Task item: From the data below, set down exactly the lines between the one holding "How do I perform: Click the Network" and the one holding "Given: Launch WPS AI assistant", inclusive, and no others.
::::::::
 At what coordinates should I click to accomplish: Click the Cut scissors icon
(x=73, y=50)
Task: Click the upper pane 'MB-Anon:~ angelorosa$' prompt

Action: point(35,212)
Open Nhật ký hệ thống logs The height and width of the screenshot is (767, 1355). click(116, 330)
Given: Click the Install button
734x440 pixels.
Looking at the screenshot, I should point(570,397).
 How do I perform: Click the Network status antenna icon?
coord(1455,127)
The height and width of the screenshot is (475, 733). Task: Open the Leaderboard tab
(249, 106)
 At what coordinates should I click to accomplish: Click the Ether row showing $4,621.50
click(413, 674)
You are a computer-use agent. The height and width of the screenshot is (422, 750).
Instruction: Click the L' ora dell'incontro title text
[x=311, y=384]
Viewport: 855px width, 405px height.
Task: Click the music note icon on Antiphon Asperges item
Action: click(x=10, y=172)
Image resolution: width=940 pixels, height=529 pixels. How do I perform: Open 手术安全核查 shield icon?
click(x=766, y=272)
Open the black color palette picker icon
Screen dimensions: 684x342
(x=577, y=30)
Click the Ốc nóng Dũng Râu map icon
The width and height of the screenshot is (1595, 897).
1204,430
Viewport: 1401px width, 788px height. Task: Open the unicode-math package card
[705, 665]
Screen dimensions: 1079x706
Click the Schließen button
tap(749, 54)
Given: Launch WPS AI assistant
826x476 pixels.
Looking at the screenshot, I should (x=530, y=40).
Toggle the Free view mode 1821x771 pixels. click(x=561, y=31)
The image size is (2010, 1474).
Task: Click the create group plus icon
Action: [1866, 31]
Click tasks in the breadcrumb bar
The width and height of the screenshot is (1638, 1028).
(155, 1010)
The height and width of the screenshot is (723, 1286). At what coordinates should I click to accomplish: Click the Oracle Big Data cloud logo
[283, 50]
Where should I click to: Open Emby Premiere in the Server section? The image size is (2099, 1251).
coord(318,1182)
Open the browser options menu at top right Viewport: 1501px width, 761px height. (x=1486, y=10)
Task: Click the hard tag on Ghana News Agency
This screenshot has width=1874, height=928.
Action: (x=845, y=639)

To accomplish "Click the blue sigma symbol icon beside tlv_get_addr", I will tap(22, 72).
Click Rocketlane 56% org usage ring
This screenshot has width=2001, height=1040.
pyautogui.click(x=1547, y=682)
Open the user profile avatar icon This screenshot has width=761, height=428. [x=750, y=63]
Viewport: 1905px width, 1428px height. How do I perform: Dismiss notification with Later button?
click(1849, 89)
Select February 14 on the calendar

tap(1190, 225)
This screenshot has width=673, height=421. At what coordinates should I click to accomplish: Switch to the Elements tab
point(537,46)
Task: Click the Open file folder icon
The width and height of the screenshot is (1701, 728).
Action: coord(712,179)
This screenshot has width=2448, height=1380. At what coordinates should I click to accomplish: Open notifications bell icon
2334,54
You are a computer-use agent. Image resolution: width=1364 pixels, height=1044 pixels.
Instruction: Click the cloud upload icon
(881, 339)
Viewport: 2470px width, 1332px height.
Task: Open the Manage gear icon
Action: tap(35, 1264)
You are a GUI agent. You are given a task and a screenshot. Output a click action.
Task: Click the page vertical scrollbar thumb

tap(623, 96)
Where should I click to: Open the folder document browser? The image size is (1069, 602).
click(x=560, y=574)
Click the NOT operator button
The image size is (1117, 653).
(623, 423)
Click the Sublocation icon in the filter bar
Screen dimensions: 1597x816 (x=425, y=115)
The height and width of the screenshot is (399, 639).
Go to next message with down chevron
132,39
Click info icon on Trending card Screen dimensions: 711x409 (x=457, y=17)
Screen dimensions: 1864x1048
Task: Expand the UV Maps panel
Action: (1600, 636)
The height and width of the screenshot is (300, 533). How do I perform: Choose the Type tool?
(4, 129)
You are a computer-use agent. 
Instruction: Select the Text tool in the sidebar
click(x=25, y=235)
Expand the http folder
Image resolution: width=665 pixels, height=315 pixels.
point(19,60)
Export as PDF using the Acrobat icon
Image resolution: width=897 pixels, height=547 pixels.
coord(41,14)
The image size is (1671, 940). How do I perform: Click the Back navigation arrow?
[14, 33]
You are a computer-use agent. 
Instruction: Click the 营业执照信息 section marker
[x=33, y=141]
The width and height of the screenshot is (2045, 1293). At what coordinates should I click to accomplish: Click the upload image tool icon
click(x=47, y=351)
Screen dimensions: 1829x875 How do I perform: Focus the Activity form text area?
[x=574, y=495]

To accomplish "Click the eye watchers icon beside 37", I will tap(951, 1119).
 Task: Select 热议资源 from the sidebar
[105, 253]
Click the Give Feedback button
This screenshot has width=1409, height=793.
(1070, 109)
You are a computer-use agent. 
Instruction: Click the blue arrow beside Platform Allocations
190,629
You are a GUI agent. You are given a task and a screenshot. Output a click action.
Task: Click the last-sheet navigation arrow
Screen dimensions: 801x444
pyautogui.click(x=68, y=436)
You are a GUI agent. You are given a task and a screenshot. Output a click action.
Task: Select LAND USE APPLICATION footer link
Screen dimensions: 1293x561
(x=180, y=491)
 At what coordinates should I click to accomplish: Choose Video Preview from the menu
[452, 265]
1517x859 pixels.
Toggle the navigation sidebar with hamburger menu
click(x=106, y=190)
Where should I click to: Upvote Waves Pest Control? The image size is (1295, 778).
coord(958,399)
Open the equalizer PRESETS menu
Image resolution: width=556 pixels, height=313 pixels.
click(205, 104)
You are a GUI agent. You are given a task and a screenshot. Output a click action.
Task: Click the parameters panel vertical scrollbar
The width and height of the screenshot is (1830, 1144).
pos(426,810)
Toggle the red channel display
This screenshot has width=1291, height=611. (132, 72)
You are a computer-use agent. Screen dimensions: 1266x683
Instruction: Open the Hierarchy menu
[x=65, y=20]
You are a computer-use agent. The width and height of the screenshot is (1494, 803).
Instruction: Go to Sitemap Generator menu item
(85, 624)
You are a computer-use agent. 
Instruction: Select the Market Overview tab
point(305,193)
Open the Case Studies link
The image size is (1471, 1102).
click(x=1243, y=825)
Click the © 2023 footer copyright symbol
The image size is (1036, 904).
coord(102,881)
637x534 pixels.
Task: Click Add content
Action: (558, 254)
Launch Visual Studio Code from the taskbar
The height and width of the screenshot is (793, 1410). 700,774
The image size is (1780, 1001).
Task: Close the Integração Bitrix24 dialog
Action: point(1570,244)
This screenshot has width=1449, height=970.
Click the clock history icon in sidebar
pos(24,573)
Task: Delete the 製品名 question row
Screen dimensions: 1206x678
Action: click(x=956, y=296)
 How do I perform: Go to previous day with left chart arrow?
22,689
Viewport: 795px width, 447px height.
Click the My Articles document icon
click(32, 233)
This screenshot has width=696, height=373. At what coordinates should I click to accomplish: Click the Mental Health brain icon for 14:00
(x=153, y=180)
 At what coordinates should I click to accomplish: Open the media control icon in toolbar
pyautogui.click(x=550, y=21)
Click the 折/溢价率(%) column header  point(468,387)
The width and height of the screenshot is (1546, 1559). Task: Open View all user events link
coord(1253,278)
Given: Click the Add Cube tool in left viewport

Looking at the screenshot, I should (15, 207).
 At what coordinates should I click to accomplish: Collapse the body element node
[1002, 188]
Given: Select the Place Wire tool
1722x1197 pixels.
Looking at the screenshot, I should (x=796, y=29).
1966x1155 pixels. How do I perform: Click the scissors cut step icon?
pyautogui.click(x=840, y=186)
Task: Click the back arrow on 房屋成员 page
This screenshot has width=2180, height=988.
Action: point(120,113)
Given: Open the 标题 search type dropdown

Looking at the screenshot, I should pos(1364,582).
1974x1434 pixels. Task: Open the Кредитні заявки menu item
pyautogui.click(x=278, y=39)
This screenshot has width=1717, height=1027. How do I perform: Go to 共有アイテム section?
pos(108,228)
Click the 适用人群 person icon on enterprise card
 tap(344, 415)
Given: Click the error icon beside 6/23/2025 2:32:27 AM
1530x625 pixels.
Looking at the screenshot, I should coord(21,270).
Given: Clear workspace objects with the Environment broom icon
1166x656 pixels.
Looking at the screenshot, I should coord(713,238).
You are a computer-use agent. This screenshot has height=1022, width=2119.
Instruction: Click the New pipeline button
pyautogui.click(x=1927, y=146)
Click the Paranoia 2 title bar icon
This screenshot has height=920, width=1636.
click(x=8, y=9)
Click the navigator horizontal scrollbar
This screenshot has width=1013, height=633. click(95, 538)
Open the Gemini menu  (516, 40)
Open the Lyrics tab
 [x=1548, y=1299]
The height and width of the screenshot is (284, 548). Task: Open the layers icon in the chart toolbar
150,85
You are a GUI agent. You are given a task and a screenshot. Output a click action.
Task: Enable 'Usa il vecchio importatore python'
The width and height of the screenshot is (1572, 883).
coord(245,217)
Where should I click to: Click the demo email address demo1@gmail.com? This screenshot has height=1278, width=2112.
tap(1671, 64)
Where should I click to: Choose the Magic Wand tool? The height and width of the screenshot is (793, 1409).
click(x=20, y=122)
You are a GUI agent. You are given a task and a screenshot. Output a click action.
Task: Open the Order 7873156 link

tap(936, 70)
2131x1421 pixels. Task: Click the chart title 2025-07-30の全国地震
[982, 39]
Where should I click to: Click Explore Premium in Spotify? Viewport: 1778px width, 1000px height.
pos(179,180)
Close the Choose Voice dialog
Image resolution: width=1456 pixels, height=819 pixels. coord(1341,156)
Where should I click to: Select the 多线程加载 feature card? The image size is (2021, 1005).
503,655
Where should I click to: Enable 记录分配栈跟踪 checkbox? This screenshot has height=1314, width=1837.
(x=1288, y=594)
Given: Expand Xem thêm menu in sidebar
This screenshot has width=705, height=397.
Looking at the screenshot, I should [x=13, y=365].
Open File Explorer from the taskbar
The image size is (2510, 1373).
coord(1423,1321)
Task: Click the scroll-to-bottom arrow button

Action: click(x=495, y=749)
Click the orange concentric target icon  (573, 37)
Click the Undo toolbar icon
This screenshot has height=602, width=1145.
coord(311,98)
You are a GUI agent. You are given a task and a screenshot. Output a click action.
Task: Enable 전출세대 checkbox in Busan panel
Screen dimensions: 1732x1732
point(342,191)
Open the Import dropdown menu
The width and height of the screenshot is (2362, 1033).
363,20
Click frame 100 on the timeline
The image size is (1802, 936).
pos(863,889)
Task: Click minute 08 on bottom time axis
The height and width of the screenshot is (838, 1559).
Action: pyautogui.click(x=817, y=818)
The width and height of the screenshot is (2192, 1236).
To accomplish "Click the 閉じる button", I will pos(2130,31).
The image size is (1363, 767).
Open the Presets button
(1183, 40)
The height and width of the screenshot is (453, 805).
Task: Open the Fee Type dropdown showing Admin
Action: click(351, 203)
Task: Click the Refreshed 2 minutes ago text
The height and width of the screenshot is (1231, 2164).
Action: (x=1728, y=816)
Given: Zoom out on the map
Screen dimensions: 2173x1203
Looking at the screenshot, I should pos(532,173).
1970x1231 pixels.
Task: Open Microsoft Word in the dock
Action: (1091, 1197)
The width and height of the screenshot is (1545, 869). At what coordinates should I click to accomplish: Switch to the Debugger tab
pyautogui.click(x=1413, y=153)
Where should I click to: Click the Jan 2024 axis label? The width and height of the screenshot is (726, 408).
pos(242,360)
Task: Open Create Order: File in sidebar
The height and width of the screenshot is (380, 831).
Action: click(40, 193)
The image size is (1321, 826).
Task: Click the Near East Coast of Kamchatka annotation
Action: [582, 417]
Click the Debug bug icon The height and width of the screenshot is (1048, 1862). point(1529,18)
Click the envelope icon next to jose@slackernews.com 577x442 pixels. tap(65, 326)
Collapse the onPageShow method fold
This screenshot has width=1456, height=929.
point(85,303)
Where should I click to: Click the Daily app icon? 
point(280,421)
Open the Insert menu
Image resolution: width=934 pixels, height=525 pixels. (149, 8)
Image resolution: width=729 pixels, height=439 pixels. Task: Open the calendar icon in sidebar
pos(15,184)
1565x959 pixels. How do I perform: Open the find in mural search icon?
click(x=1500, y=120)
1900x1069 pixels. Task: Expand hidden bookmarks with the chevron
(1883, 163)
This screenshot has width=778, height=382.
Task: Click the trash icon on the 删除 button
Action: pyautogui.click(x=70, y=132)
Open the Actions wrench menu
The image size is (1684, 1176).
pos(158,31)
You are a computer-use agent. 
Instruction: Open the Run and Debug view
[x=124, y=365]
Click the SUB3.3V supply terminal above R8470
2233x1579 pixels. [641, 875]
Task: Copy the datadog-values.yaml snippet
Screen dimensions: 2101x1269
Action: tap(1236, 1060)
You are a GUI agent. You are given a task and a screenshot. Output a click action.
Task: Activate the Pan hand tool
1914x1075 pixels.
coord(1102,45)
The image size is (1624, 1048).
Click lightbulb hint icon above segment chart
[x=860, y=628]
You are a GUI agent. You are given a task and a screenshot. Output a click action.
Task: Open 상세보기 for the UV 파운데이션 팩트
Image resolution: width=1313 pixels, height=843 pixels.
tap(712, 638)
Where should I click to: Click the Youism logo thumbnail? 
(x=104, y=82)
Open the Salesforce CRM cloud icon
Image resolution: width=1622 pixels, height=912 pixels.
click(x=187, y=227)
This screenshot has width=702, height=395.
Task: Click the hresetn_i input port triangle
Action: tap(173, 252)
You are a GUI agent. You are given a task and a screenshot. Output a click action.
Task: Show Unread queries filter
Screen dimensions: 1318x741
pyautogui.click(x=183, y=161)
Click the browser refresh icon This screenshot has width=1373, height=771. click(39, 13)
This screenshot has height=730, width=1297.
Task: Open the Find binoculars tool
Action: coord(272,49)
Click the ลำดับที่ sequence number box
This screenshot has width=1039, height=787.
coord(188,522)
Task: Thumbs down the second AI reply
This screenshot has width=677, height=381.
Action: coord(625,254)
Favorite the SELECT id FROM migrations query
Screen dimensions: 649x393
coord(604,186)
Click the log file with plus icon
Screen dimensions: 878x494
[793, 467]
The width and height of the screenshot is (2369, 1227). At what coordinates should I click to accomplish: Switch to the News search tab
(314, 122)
::::::::
Exercise solution:
 How do I perform: Click the Network status antenna icon?
coord(1455,127)
The height and width of the screenshot is (475, 733). Task: Open the Leaderboard tab
(249, 106)
 At what coordinates should I click to accomplish: Click the Ether row showing $4,621.50
click(413, 674)
You are a computer-use agent. The height and width of the screenshot is (422, 750).
Instruction: Click the L' ora dell'incontro title text
[x=311, y=384]
Viewport: 855px width, 405px height.
Task: Click the music note icon on Antiphon Asperges item
Action: click(x=10, y=172)
Image resolution: width=940 pixels, height=529 pixels. How do I perform: Open 手术安全核查 shield icon?
click(x=766, y=272)
Open the black color palette picker icon
Screen dimensions: 684x342
(x=577, y=30)
Click the Ốc nóng Dũng Râu map icon
The width and height of the screenshot is (1595, 897).
1204,430
Viewport: 1401px width, 788px height. Task: Open the unicode-math package card
[705, 665]
Screen dimensions: 1079x706
Click the Schließen button
tap(749, 54)
Given: Launch WPS AI assistant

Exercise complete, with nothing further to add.